The 7.6 stable series will have an improved locking and those kinds of problems should go away.

The mentioned LOCK config variable is independent from the locking problem you are seeing; the directory defined by LOCK is for example used for the InstanceLock (which helps to guarantee that only one condor_master runs at a given time). It is ok, even necessary to guarantee locking reliability that the LOCK dir is on a local drive and not a shared network volume (explanation see above).

Thanks,
Cathrin


On 01/20/2011 03:51 PM, Shrader, Joshua H. wrote:
We’ve had condor running well for the past year or so without any major issues, but after some recent network changes, condor_submit has begun hanging while “Logging submit event(s).”  It will hang for about 1 minute, and then seemingly work.

ShadowLog and SchedLog are both reporting
FileLock::obtain(1) failed – errno 5 (input/output error)
And
FileLock::obtain(1) failed – errno 37 (No locks available)

We have a dedicated server that serves as a single submit node.  All users log into this submit node to submit jobs.  Previously, the directories to which the output, error, and log files were written were physically located on this machine.  They are now located on a SAN, and are accessed via NFS.
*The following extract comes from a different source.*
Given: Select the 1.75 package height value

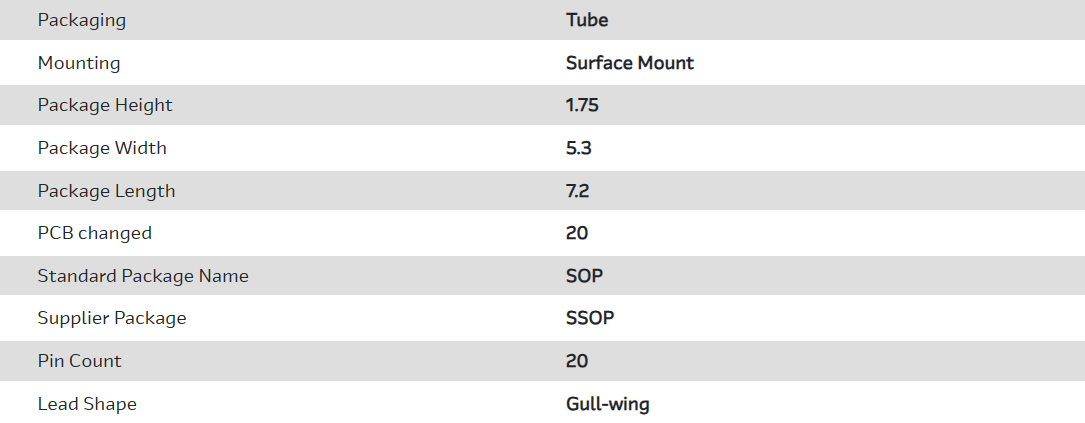Looking at the screenshot, I should coord(582,105).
Jobs are submitted to the Java universe, and we do not use transfer_input_files and when_to_transfer (i.e. We are operating on a shared filesystem).

/tmp (obviously) is not shared between the submitting and executing machine, yet this is where the lock files reside (i.e. LOCK=/tmp/condorlock in the condor config file).  Can this be a problem?  Is there a way to determine what files are trying to be accessed when these FileLock::obtain() errors occur?  Is our network setup (output, error, and log files being written to an NFS-mounted volume) feasible?

Another thing that we’ve noticed is that after condor_submit completes (i.e. after hanging for about 1 minute while logging events), if we attempt a condor_rm on the job, condor_schedd gets stuck with an effective UID of the user executing the condor_rm.  condor_q becomes unresponsive.  Eventually, condor_schedd switches back to the condor user, and everything seems to go back to normal.

Any help is greatly appreciated.

Thanks,